Hi, i try to install the *Realtek HD Audio + Sound BlasterX 720° 6.0.1.8328 MOD by Lynn (2018-02-06), i follow this step:*
1- disinstall old driver
2-clean the registrer with the .reg file
3-restart
4-install realtek software, reboot and wait for the other part of installation
5- use the .reg "registro audio no firmado"
6- reboot
after this step the driver that windows see are the high definition audio from microsoft.
i would like to install the realtek mod driver with dolby atmos and dolby home theatre (or creative 720, depends on who offers more). Someone could share a complete guide? 
I would like to point out that the pc is a hp dv6 laptop


----------



## abi_ug (Feb 12, 2018)

alanfox2000 said:


> Before using the MOD, you should competely uninstall all audio driver & all audio enhancer software.
> Check if there audio driver or  audio enhancer software in Programs and Features and uninstall them.
> 
> Uninstall the audio driver from Device Manger (tick delete the driver software) to restore the windows default driver.
> ...



no haven't download from that blogspot, but i already download dolby home theater from others web like lenovo etc. but didn't work.
ok i try from your link. thank you so much

I try from your link. does work too.
the equalizer does not work

i try to install driver mod from you :
Realtek Audio Driver V6.0.1.8036 + Suite Sound Blaster X-Fi MB5 1.00.19

and i get this message




hi, again
im successed installin DJ Urko MOD and Dolby Digital active

which better Dolby vs DTS vs SRS vs SoundBlaster Connect(720)


----------



## Màthair (Feb 12, 2018)

Ka3el said:


> Hi Mathair, thanks for the reply as always this is exactly what I needed unfortunately I stii have message "your audio device cannot be detected" in SB connect.
> Anything I did wrong?
> 
> [MfgModelSection.ntamd64]
> ...



Ok man!, don`t worry.

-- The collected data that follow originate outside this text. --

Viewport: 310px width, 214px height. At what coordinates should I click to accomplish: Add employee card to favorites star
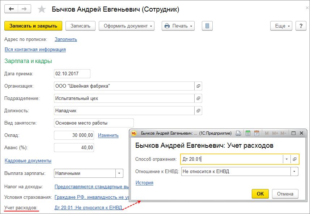[x=42, y=9]
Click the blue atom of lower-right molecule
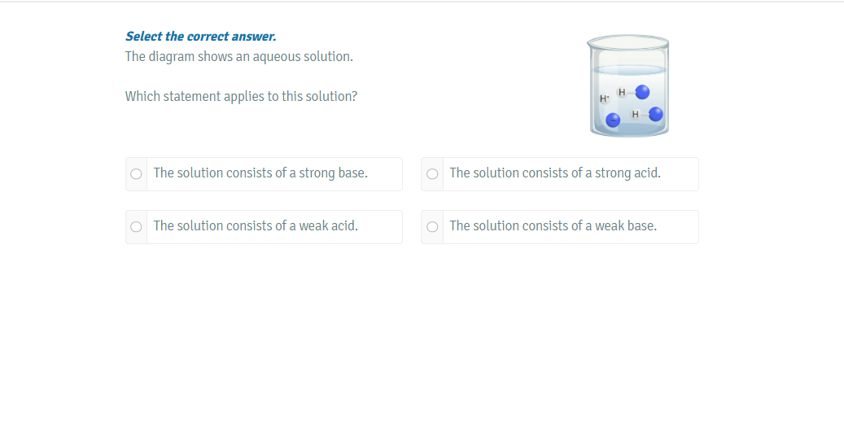844x446 pixels. [x=656, y=115]
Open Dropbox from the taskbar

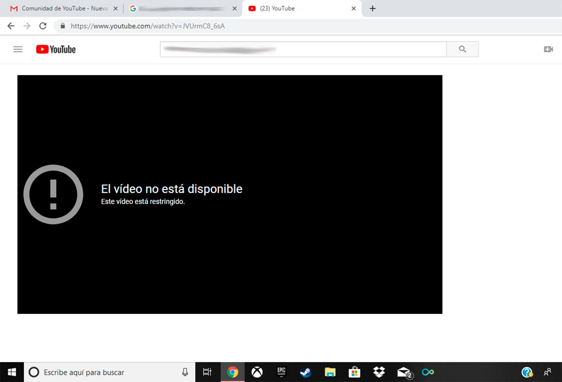click(379, 372)
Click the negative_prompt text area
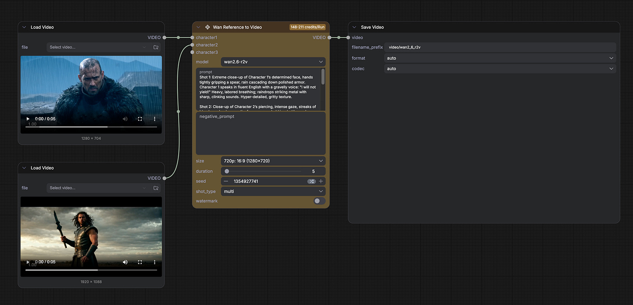 tap(260, 133)
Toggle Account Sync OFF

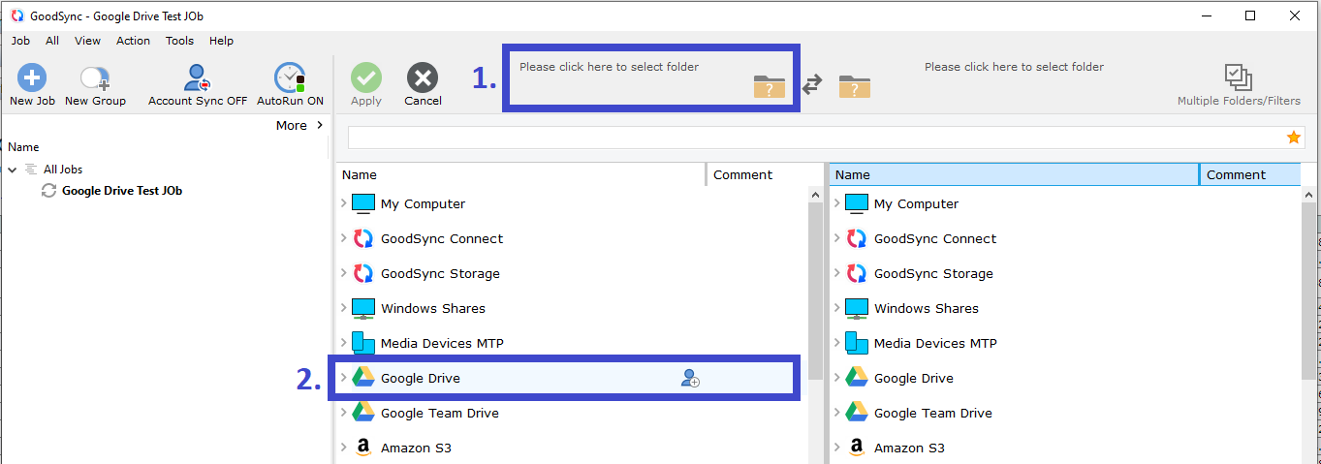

Download the RTK Driver i`ve uploaded the link a few days ago, install it (using windows test mode) and remenber copy and paste ur Hardware ID`s in the HDXRT.inf inside the subfolder WIN64 before install; then install the crack (KGAGen.exe); and once u`ve done this reboot, and once again in windows install the Soun BlasterX Connect 2.exe. Reboot, and when enter in windows execute the console SB Connect, should be completeley functional and working fine. 

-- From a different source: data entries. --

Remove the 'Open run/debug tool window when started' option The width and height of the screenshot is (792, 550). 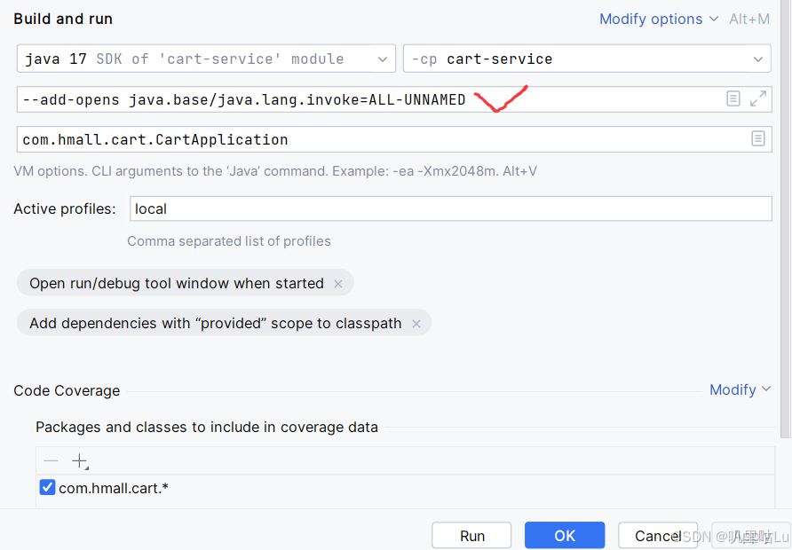point(337,283)
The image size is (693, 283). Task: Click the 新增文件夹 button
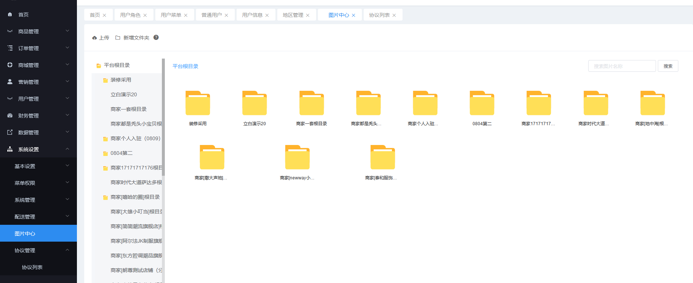point(132,38)
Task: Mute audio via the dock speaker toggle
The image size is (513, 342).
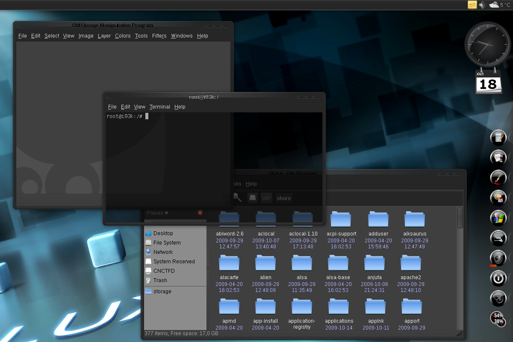Action: click(x=498, y=258)
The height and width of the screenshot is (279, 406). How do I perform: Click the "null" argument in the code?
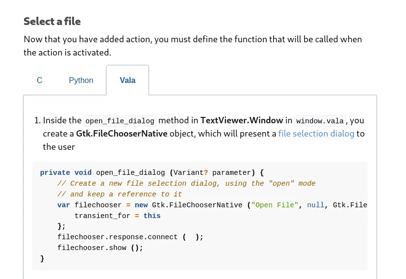click(315, 205)
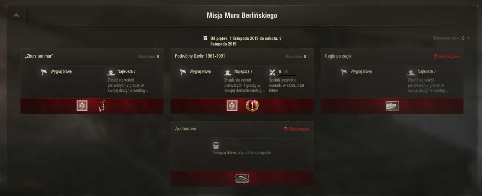Click the camouflage reward icon in Cegła po cegle
The height and width of the screenshot is (196, 482).
coord(392,106)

Here`s the RTK Driver link:

http://www.mediafire.com/file/cg3a1rph12y6hl9/RTK+MOD+v6.0.1.8363.7z


----------



## Azorath (Feb 12, 2018)

No matter what I installed Mb5 and 720° never works...  I use a monster Tulpa T7 V13.1 laptop, and it comes with soundblaster cinema 3 onboard. now I'm not able to use it too. Too lazy to format the win 10 from start...

Oh and I have Soundblaster Tactic 3D Rage with usb and that is only works with SB Tactic software. 

Is there anything I can do? Oh mathairs and alanfox2000s realtek drivers doesnt load up. install finishes normally but driver seems to be microsoft and there is no realtek symbol. never tried to load with inf...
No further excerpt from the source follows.